What to produce
Give back, exactly and with nothing else, the lines running from the one that contains "Screen dimensions: 1396x868" to the end of the entries below; do not include pictures.

Records from a dataset
------
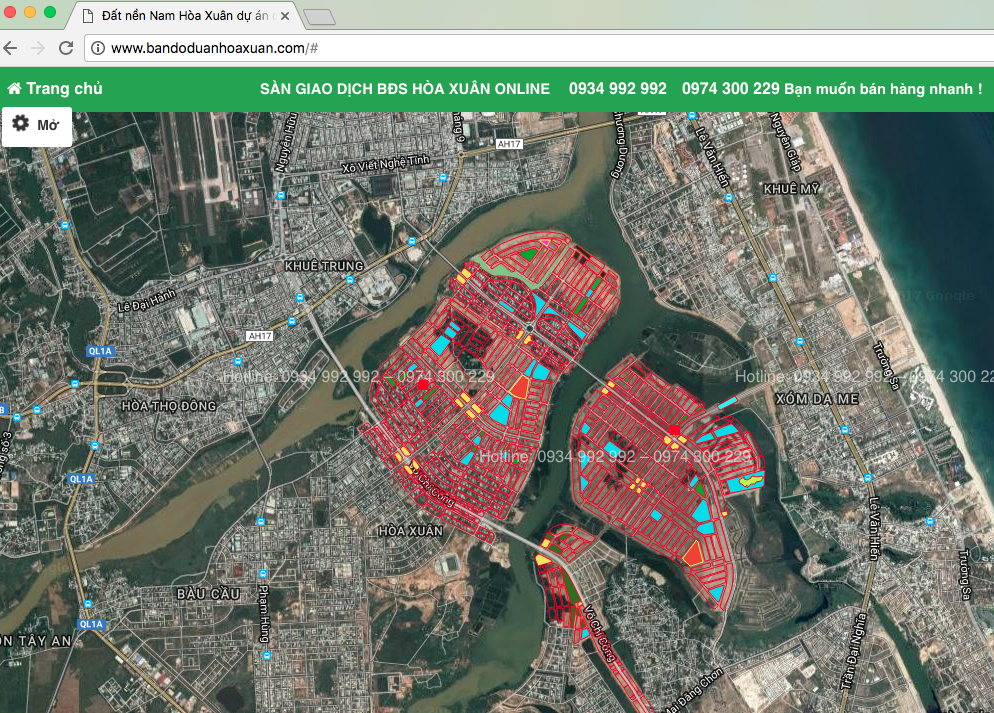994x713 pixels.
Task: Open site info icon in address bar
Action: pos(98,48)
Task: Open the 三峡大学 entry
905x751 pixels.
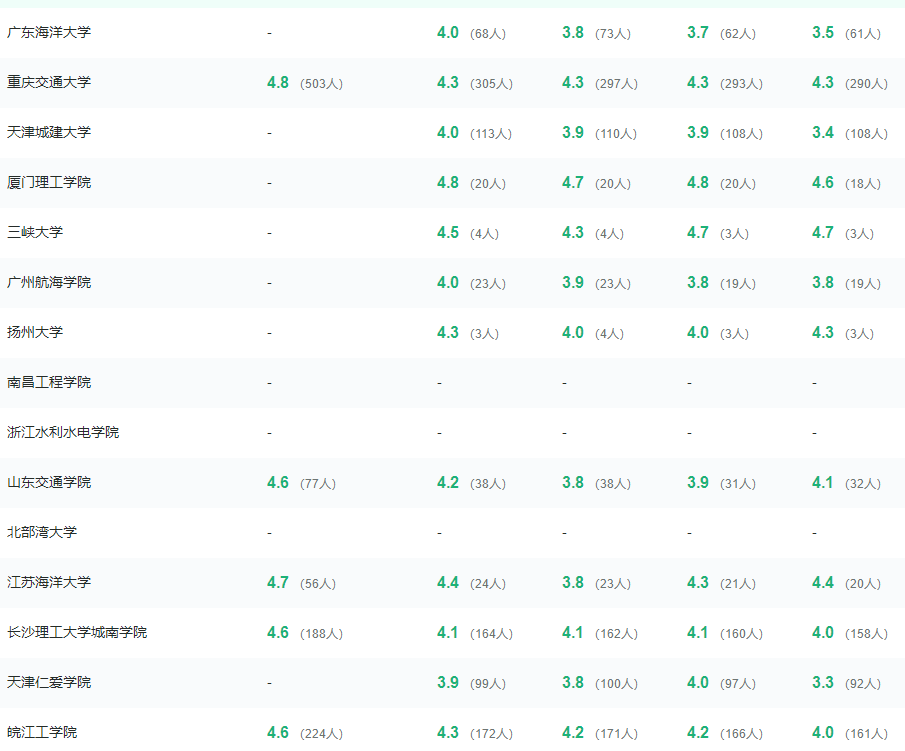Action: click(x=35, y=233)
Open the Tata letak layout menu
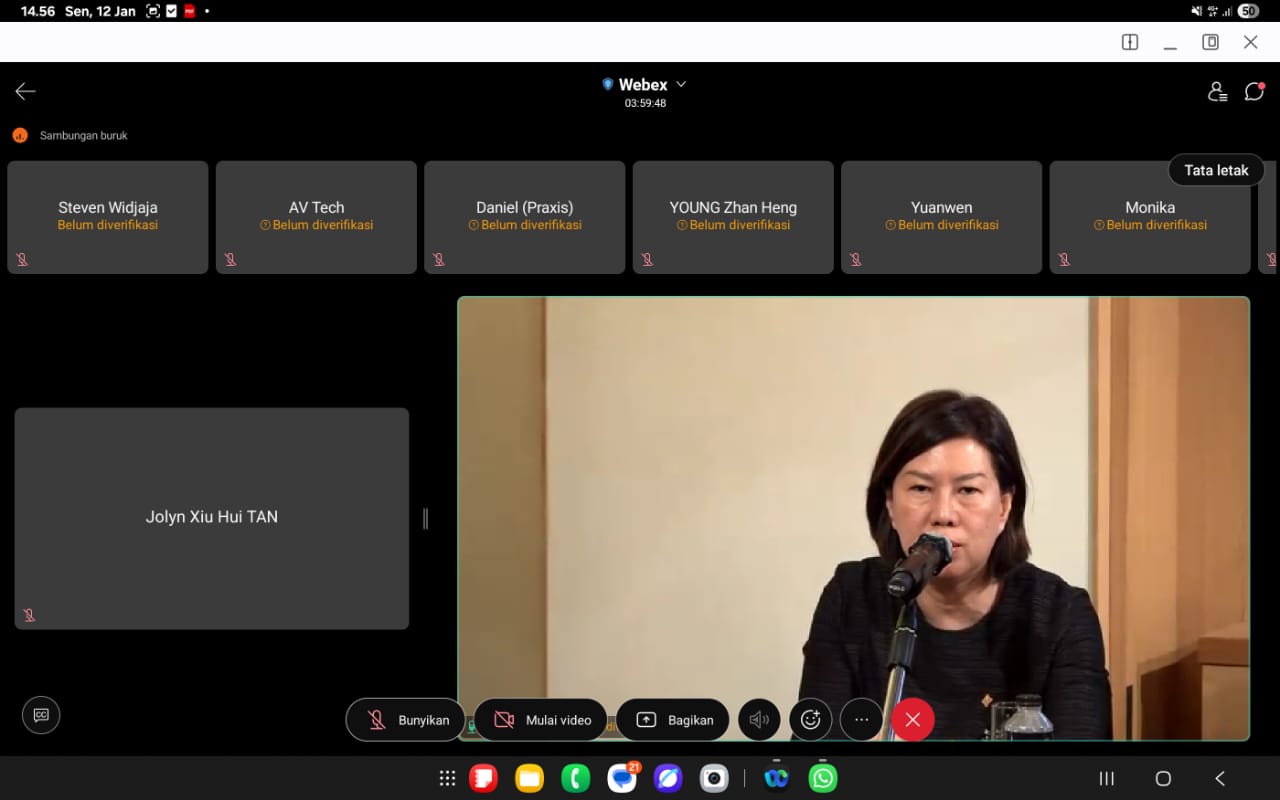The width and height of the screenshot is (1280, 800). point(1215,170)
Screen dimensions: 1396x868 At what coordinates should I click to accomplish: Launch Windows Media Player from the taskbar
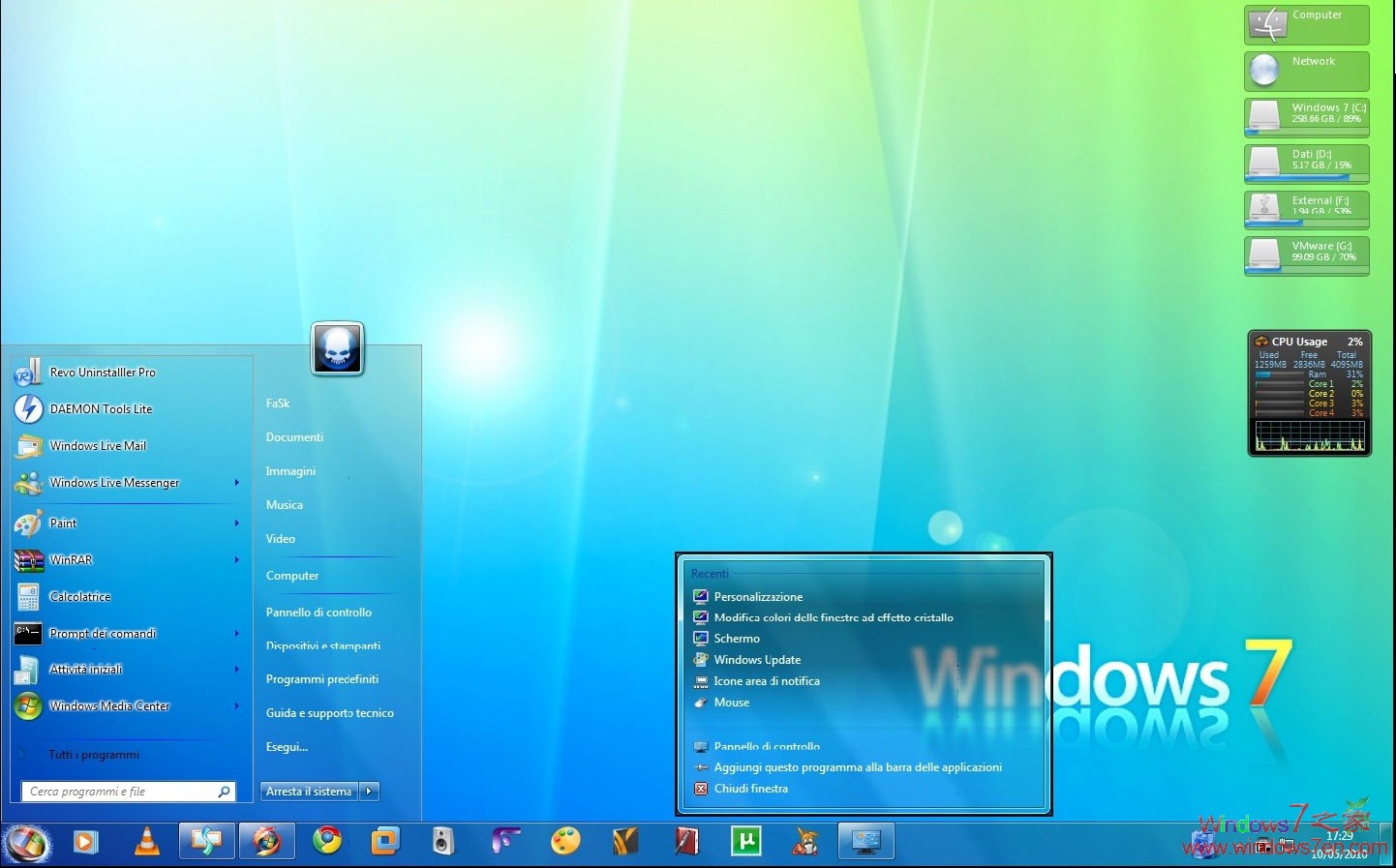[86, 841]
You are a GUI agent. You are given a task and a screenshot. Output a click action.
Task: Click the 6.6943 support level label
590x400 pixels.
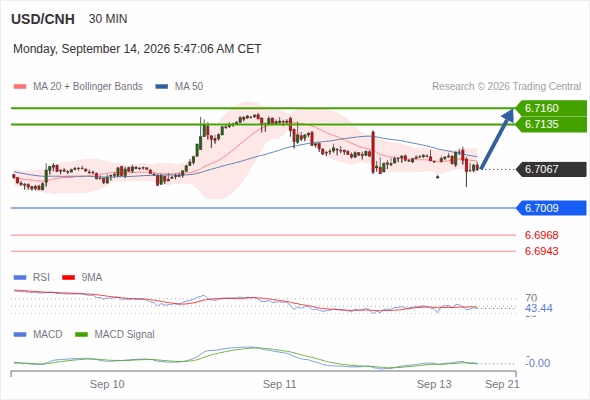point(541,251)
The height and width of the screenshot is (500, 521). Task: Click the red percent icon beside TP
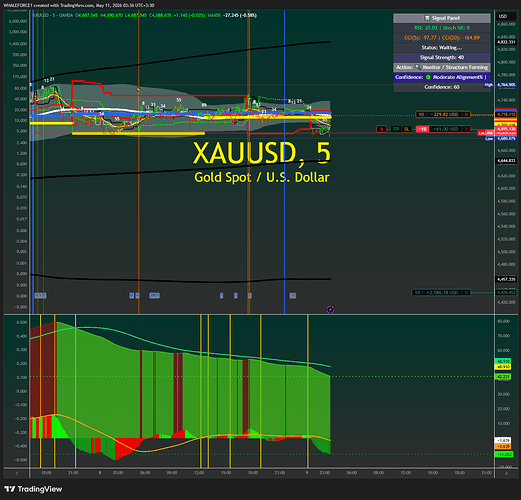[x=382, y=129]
------
Solution for this task
Screen dimensions: 1396x868 At what coordinates should I click to accomplish: Launch Windows Media Player from the taskbar
[86, 841]
You are a GUI agent. You are given a task and a screenshot. Output a click action.
Task: Click the 6.6943 support level label
590x400 pixels.
point(541,251)
The height and width of the screenshot is (500, 521). Task: Click the red percent icon beside TP
[x=382, y=129]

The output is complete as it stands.